Task goal
Beneath this line are the data; copy exactly the part of them that opens with the line containing "Task: Select Global Settings in sidebar" and closes with the line containing "Task: Switch the sound engine to MIDI", and only that part.
━━ Source material
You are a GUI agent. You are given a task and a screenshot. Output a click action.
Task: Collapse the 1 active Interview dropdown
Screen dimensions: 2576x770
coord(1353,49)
━━━━
━━ Source material
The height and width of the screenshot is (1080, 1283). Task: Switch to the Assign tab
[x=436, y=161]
━━━━
━━ Source material
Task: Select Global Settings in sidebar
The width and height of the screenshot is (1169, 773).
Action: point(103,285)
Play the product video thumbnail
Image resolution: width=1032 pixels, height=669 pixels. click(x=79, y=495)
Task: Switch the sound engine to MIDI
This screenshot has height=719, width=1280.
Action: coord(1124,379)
━━━━
Response to this task
Task: Select Global Settings in sidebar
The width and height of the screenshot is (1169, 773).
Action: point(103,285)
Play the product video thumbnail
Image resolution: width=1032 pixels, height=669 pixels. click(x=79, y=495)
Task: Switch the sound engine to MIDI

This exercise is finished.